Jess D'Zerts said...

Beautifully said, LJ.

LJ said...

Zhoen. I'm so glad you could keep that promise and thank you for sharing that memory.
Thanks, BB, KD, and Jess. I started thinking after reading Herhimnbyrn's links. One of them was to "In Flanders Fields." I nearly burst into tears.
When I was in grade school, Canadian kids all learned that poem by heart and I still remember the teacher explaining about opium coming from poppies - so that we'd understand the line, "we will not sleep though poppies grow in Flanders Field." The poem choked me up as a little kid and still does.
One day, I'll write about Randy in Missouri and George Fowler but yesterday, it was enough to think of them.
And Herhimnbryn...I tried to comment at Secret Hill. I wanted to thank you for the beautiful links, but blogger kept not publishing and apologizing and telling me they were working on the problem. Again. So, if you drop by, thank you.

herhimnbryn said...

lj. Thankyou for such a moving post. So personal and heart-felt. I am glad you followed the links and found the poem again.

Wenda at 'Daring to write" said something about grieving 'at a cellular level' for her relative who died in WWI. I said in my comment to her, that her Uncle will never be forgotten, all the while she remembers him.....likewise your uncle too.

Mary said...

Beautiful.

My father was in Normandy in 1944. In the second wave because he'd been unwell in June. If he hadn't been sick there might have been a different outcome.

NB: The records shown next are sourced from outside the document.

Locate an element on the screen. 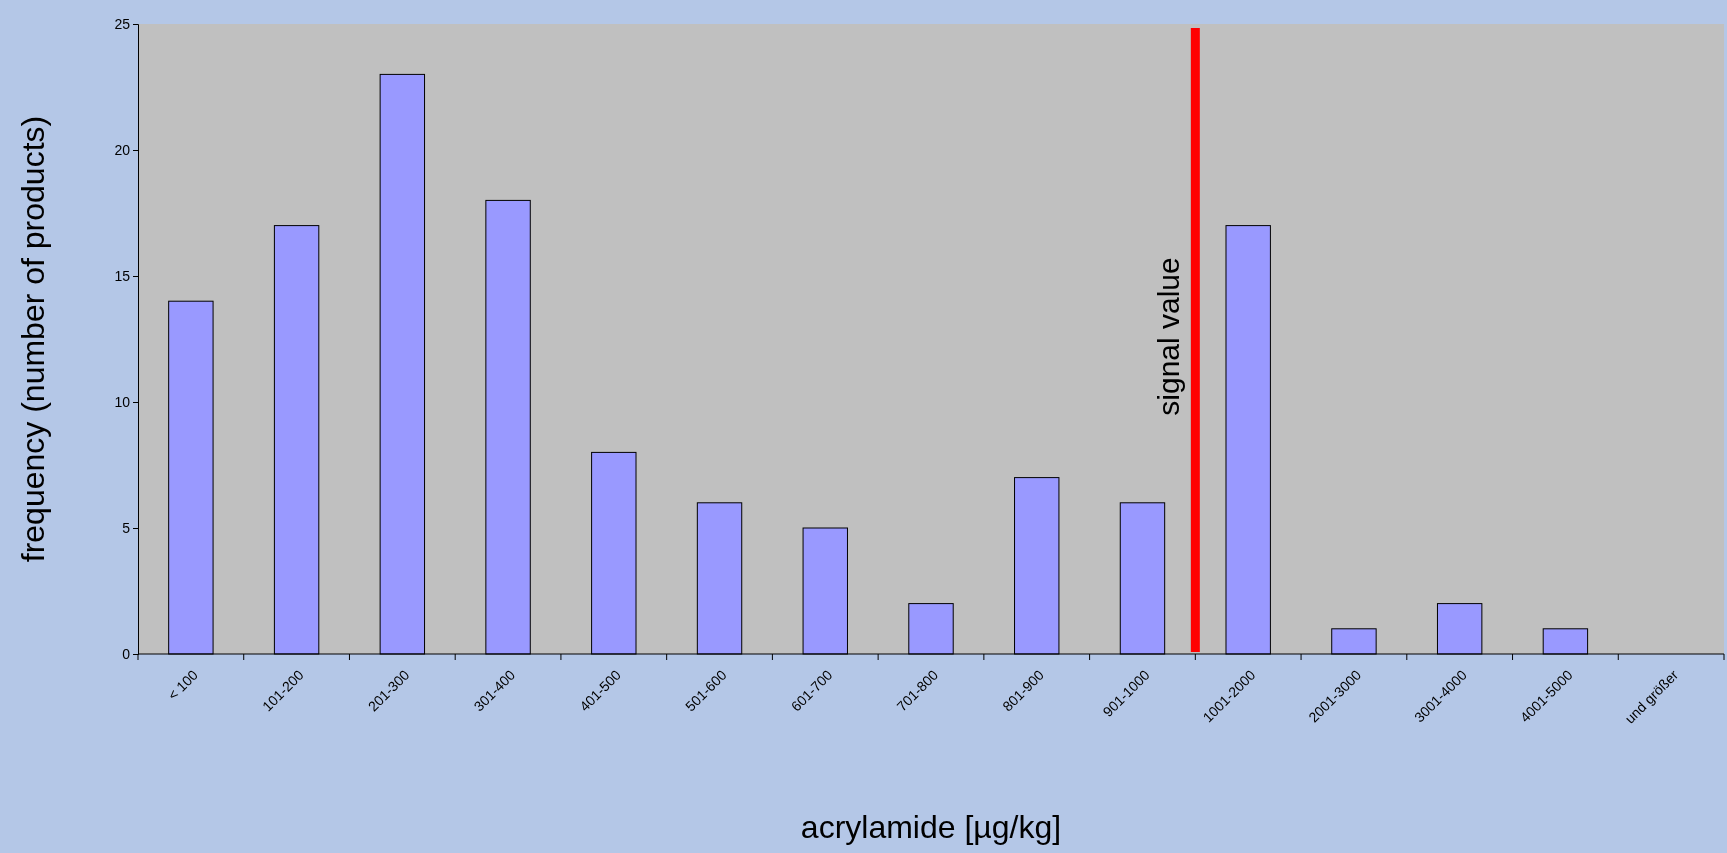 The height and width of the screenshot is (853, 1727). y-tick-label: 10 is located at coordinates (122, 402). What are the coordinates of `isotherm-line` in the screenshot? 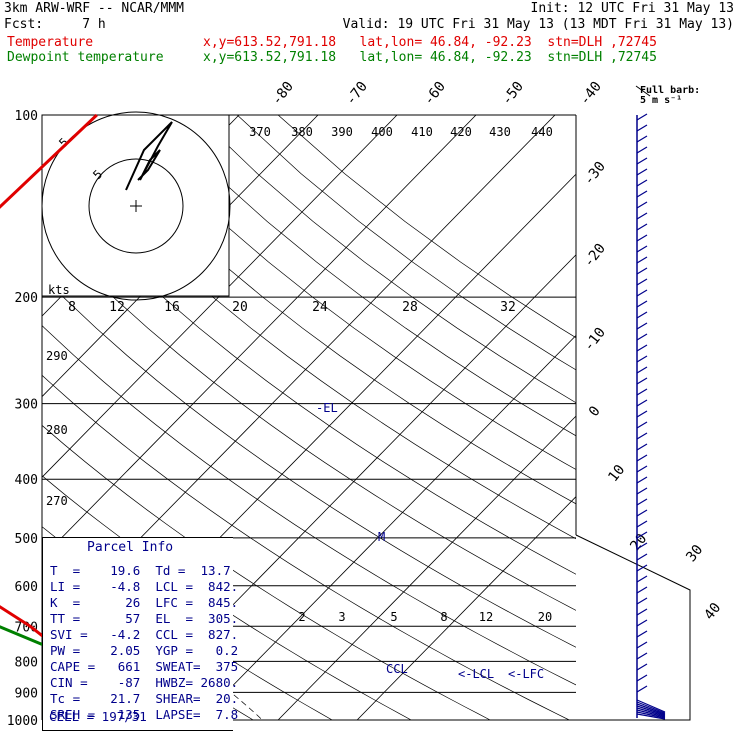 It's located at (466, 608).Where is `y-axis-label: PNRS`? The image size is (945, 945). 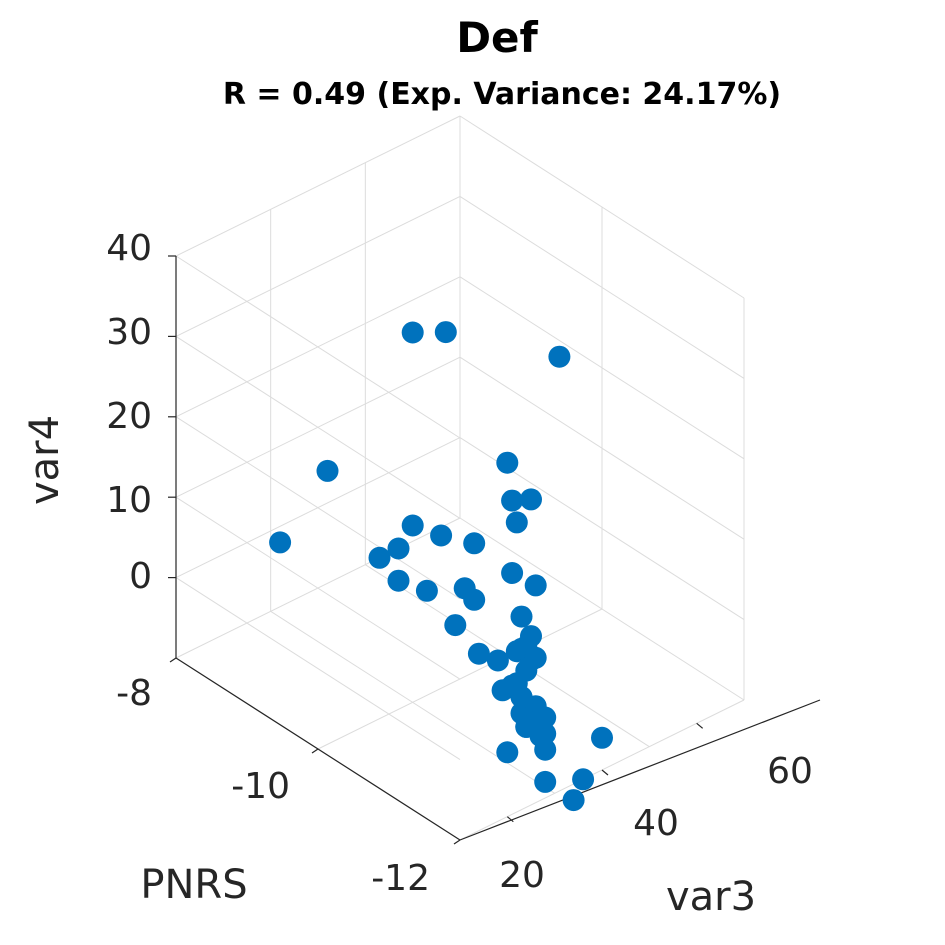
y-axis-label: PNRS is located at coordinates (194, 885).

He would rarely talk about what he saw in France. Didn't do any of the reunions. Hated all that. Just once when I was due to visit Normandy in the 1980s he told me a little of the devastation and destruction that he had seen.

You're right. We should remember.

Avus said...

LJ - a belated thank you for this wonderful post. I found you through HHnB's link on my post (The "Flanders Fields" one).
Although this is written on 6th December, no matter. Such remembrance should always be there, ready to surface and to honour those who fell, dead or wounded, in all wars.